Doc:2.6/Manual/Physics/Soft Body/Interior Forces
Interior Forces
To create a connection between the vertices of a Soft Body object there have to be forces that hold the vertices together. These forces are effective along the edges in a mesh, the connections between the vertices. The forces act like a spring. (Vertices and forces along their connection edges) illustrates how a 3×3 grid of vertices (a mesh plane in Blender) are connected in a Soft Body simulation.
But two vertices could freely rotate if you don’t create additional edges between them. Have you ever tried building a storage shelf out of 4 planks alone? Well - don’t do it, it will not be stable. The logical method to keep a body from collapsing would be to create additional edges between the vertices. This works pretty well, but would change your mesh topology drastically.
Luckily, Blender allows us to define additional virtual connections. On one hand we can define virtual connections between the diagonal edges of a quad face (Stiff Quads, Additional forces with Stiff Quads enabled), on the other hand we can define virtual connections between a vertex and any vertices connected to it’s neighbours (Bending Stiffness). In other words, the amount of bend that is allowed between a vertex and any other vertex that is separated by two edge connections.
Soft Body Edges Settings
The characteristics of edges are set with the Soft Body Edge properties.
- Anable/Disable Soft Body Edges
- Anable/disable using the edges in a Mesh Object to act like springs.
- Springs:
- Pull
- The spring stiffness for edges (how much the edges are allowed to stretch). A low value means very weak springs (a very elastic material), a high value is a strong spring (a stiffer material) that resists being pulled apart. 0.5 is latex, 0.9 is like a sweater, 0.999 is a highly-starched napkin or leather. The Soft Body simulation tends to get unstable if you use a value of 0.999, so you should lower this value a bit if that happens.
- Push
- How much the Softbody resist being scrunched together, like a compression spring. Low values for fabric, high values for inflated objects and stiff material.
- Damp
- The friction for edge springs. High values (max of 50) dampen the Push/Pull effect and calm down the cloth.
- Plastic
- Permanent deformation of the object after a collision. The vertices take a new position without applying the modifier.
- Bending
- This option creates virtual connections between a vertex and the vertices connected to it’s neighbors. This includes diagonal edges. Damping also applies to these connections.
- Length
- The edges can shrink or been blown up. This value is given in percent, 0 disables this function. 100% means no change, the body keeps 100% of his size.

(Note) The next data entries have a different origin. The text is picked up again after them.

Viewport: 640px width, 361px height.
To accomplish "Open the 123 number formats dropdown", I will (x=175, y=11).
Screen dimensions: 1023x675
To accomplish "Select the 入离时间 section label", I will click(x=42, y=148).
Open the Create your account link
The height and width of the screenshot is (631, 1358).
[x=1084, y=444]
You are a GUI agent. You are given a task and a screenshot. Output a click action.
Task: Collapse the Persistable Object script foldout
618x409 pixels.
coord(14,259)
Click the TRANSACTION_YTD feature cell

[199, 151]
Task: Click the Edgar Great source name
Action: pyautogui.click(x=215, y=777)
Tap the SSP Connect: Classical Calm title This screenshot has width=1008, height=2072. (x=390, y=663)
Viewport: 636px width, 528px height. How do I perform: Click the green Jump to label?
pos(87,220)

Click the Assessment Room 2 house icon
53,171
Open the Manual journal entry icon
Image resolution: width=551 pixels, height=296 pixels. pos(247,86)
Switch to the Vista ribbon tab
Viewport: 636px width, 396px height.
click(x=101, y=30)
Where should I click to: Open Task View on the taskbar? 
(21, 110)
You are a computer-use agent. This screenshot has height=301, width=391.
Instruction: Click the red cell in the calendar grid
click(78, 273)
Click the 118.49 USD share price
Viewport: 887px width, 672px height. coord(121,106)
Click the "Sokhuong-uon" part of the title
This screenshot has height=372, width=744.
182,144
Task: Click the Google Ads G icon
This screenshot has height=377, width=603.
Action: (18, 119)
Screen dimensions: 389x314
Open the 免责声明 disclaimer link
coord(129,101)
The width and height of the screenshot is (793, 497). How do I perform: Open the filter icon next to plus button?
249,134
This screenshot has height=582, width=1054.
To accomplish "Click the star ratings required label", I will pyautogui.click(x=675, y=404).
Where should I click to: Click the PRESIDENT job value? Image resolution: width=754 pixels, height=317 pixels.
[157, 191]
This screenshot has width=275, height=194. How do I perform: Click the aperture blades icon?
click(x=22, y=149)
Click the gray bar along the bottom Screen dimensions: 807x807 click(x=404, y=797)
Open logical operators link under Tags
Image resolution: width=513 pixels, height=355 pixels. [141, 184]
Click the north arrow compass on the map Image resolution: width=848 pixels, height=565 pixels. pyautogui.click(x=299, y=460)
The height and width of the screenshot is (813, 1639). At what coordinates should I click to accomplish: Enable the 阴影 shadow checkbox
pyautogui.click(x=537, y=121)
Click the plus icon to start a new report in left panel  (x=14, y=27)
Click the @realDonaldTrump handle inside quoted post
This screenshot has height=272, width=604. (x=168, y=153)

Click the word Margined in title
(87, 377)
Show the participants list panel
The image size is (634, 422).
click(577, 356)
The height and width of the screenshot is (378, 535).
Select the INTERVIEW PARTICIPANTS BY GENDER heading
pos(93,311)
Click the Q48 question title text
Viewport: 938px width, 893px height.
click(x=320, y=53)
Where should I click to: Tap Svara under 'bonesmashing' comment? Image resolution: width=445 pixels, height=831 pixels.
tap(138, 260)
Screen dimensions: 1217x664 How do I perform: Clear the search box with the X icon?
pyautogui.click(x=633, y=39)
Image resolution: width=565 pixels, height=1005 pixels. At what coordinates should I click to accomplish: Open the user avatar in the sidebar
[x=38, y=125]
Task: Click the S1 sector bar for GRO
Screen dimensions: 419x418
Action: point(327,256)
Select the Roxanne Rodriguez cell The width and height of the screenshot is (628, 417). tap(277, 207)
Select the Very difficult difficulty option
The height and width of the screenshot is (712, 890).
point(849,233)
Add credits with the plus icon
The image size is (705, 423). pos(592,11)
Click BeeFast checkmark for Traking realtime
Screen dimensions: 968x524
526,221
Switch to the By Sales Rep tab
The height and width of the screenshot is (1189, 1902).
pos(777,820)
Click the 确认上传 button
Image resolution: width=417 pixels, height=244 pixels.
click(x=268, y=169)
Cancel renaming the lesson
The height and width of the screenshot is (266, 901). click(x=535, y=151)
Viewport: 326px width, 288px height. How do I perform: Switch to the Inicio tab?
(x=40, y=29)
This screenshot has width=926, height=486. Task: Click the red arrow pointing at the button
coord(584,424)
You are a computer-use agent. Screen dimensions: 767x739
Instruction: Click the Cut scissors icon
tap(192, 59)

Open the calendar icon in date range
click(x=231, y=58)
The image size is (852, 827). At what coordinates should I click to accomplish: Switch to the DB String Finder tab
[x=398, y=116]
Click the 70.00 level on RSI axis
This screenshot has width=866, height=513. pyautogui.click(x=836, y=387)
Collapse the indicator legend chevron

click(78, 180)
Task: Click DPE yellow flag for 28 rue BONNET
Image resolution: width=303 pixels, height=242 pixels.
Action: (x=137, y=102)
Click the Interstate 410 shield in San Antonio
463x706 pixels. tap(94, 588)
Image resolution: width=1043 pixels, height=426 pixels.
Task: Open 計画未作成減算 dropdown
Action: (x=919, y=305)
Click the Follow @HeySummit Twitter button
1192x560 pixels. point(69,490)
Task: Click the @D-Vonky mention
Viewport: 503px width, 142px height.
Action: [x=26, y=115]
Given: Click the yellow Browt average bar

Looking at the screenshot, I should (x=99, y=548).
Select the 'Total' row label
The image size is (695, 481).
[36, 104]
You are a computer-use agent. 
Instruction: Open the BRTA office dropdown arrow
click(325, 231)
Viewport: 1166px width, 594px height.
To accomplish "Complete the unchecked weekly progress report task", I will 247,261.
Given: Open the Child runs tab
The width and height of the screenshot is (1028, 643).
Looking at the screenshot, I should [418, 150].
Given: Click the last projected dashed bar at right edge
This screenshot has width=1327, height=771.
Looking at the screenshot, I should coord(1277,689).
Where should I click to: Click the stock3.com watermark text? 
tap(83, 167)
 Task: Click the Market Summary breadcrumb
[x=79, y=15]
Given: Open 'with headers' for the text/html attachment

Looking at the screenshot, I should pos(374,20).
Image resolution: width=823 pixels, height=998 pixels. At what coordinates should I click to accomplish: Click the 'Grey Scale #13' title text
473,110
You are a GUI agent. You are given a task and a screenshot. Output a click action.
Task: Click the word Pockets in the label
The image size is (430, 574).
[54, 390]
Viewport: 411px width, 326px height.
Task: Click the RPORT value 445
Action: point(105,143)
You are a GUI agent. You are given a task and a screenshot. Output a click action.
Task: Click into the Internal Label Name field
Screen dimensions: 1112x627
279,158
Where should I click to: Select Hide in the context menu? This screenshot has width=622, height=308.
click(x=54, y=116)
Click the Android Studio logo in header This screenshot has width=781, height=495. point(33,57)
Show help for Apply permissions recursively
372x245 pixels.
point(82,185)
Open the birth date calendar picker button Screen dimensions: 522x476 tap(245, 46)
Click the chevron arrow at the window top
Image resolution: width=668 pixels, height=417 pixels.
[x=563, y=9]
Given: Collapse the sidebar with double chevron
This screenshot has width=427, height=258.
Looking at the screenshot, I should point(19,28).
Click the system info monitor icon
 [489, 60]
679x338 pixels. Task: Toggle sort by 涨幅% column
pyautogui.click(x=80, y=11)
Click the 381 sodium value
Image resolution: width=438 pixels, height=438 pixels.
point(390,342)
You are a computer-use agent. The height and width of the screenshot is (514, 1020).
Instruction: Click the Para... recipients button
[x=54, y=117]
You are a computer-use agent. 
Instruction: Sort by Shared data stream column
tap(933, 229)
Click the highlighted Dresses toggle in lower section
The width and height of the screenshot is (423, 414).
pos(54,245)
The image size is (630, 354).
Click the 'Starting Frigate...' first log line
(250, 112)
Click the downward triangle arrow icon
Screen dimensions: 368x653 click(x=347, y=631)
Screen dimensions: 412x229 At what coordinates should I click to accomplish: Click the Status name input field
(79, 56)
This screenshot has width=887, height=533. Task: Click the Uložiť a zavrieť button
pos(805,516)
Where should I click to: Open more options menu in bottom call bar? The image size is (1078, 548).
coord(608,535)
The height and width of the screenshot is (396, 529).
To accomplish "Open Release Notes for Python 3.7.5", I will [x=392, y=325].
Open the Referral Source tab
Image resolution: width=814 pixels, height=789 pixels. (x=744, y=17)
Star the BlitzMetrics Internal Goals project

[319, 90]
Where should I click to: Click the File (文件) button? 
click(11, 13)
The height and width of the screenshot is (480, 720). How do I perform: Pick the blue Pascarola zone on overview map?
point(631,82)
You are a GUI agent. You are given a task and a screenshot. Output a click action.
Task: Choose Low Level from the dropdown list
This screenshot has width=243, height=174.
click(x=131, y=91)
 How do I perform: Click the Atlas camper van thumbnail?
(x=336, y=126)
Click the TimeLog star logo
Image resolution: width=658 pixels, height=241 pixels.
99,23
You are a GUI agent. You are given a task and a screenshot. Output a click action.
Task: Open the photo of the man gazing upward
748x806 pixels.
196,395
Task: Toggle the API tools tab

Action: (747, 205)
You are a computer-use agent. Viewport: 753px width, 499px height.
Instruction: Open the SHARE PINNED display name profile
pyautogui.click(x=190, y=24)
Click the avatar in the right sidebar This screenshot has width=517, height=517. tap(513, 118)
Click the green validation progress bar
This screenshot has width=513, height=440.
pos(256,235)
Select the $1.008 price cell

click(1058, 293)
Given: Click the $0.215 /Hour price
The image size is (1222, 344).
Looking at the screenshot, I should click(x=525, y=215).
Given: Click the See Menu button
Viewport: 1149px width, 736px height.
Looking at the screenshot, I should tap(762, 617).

- Vertex Group for control Springs
- Use a specified vertex group for spring strength values.
- Stiff Quads
- For quad faces, the diagonal edges are used as springs. This stops quad faces to collapse completely on collisions (what they would do otherwise).
- Shear
- Stiffness of the virtual springs created for quad faces.
Preventing Collapse
To show the effect of the different edge settings we will use two cubes (blue: only quads, red: only tris) and let them fall without any goal onto a plane (how to set up collision for plane is shown on the page Collisions).
In (Without Stiff Quads), the default settings are used (without Stiff Quads). The “quad only” cube will collapse completely, the cube composed of tris keeps it’s shape, though it will deform temporarily because of the forces created during collision.
In (With Stiff Quads), Stiff Quads is activated (for both cubes). Both cubes keep their shape, there is no difference for the red cube, because it has no quads anyway.
The second method to stop an object from collapsing is to change it’s Bending Stiffness. This includes the diagonal edges (Damping also applies to these connections).
In (With Bending Stiffness), Bending is activated with a strength setting of 1. Now both cubes are more rigid.
Bending stiffness can also be used if you want to make a subdivided plane more plank like. Without Bending Stiffness the faces can freely rotate against each other like hinges (No bending stiffness). There would be no change in the simulation if you activated Stiff Quads, because the faces are not deformed at all in this example.
Bending stiffness on the other hand prevents the plane from being - well - bent.